Ka nodded. He was certain Minmay himself would have something to say about this concept of fairness, but the code of honour among the landbound was subtly different from the Elka and so Ka kept silent. It would not do to accidentally insult their honour.
"I will have an answer for Minmay soon," Erin smiled, "will you carry it back?"
"That is the purpose of a messenger," Ka said.
"Very well, come back just before Little Night tomorrow, I will have an answer for you to bring him," Erin said, relaxing into her chair, "still I am very surprised to see Elka carrying messages for Minmay. Is he so powerful that even the winged will follow his words?"
"I have my own reasons," Ka said, "I will carry messages between here and Minmay, which should shorten the time of travel greatly. "
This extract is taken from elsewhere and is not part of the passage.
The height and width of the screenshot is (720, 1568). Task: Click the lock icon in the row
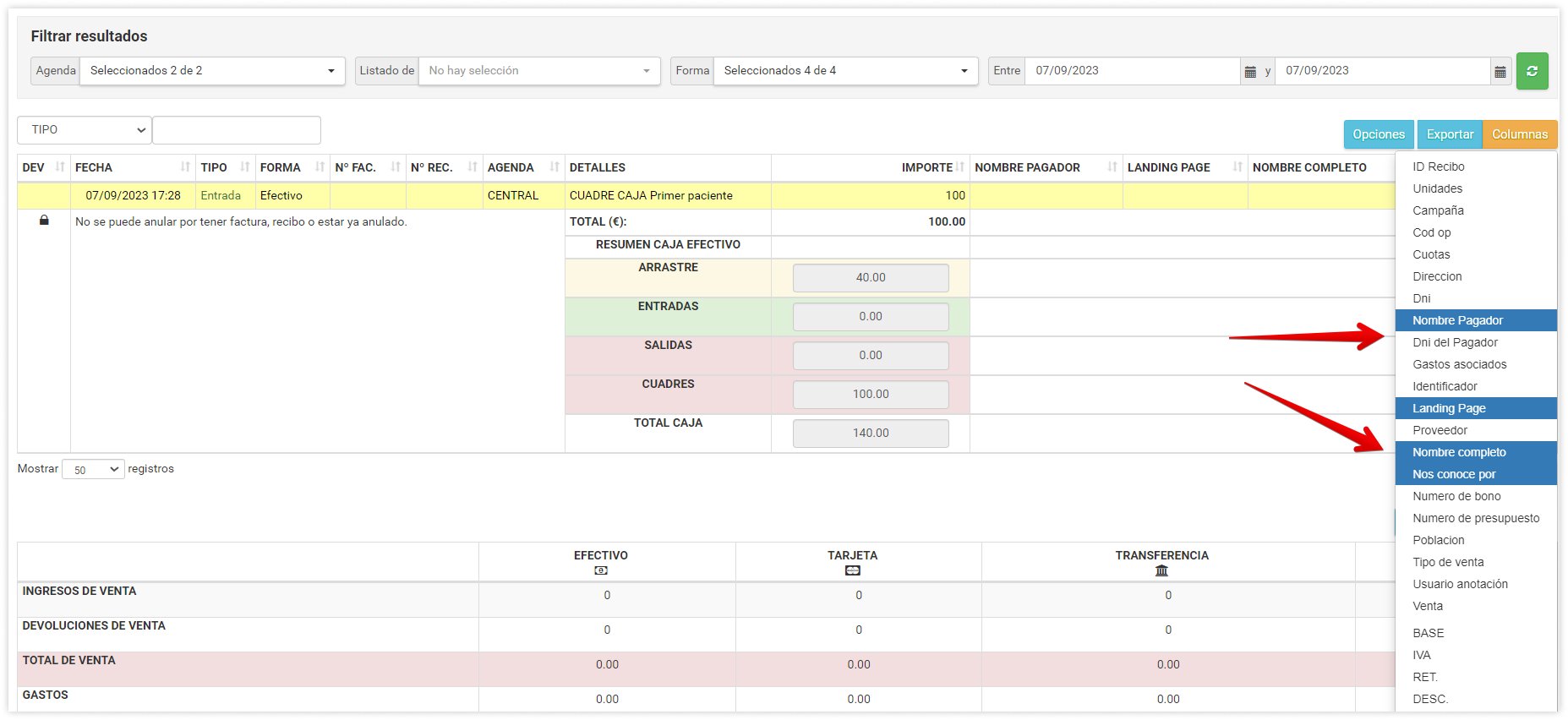tap(44, 221)
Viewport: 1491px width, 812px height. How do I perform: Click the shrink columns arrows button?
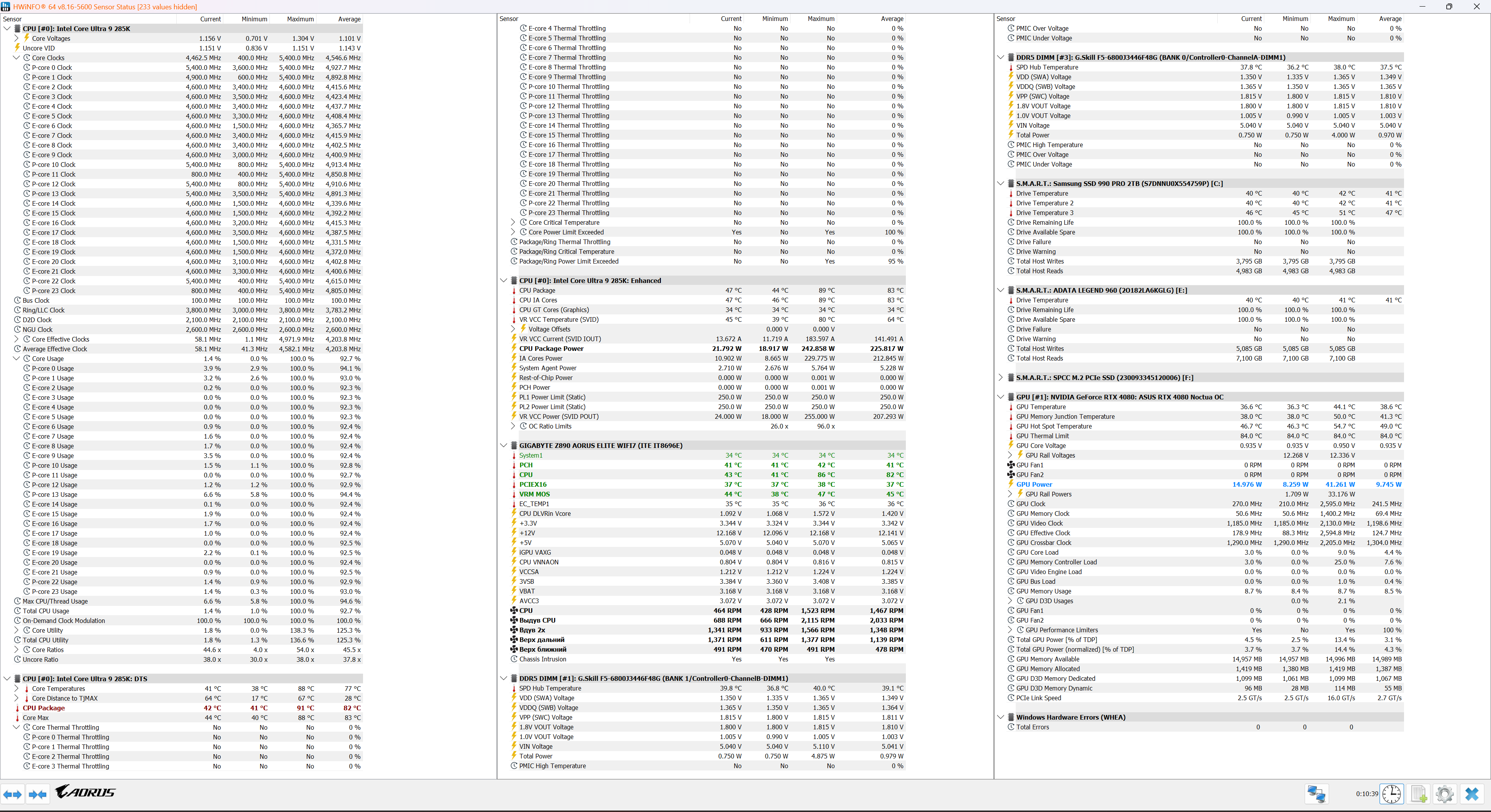click(38, 794)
Erin nodded. The Elka were too proud to do this, Ka knew, and he also knew that Minmay was taking the chance to present himself in the best way in light of that fact. To say that his reach was so far and so vast that even one of the famously isolated winged people would listen, something that Erin as Commander of Fort Yang right next to a Clan would be in the best position to understand.
Ka doubted whether many others would understand the games Minmay was playing here.
She waved them out and as they flew back to the Home Range of Clan Two, Raki shook his head. "So you speak their words too, Ka of Clan One. Just remember that the landbound are devious and honourless, I hope your debt does not tangle you too deeply in their affairs. "
Ka sighed. Well, at least one other person understood that game then.
And he thought to himself of what Cato said. That the landbound also knew of honour and fairness, theirs were just different. And if the Elka were willing to work with them, the unimaginable richness Ka had witnessed in Minmay might be theirs too.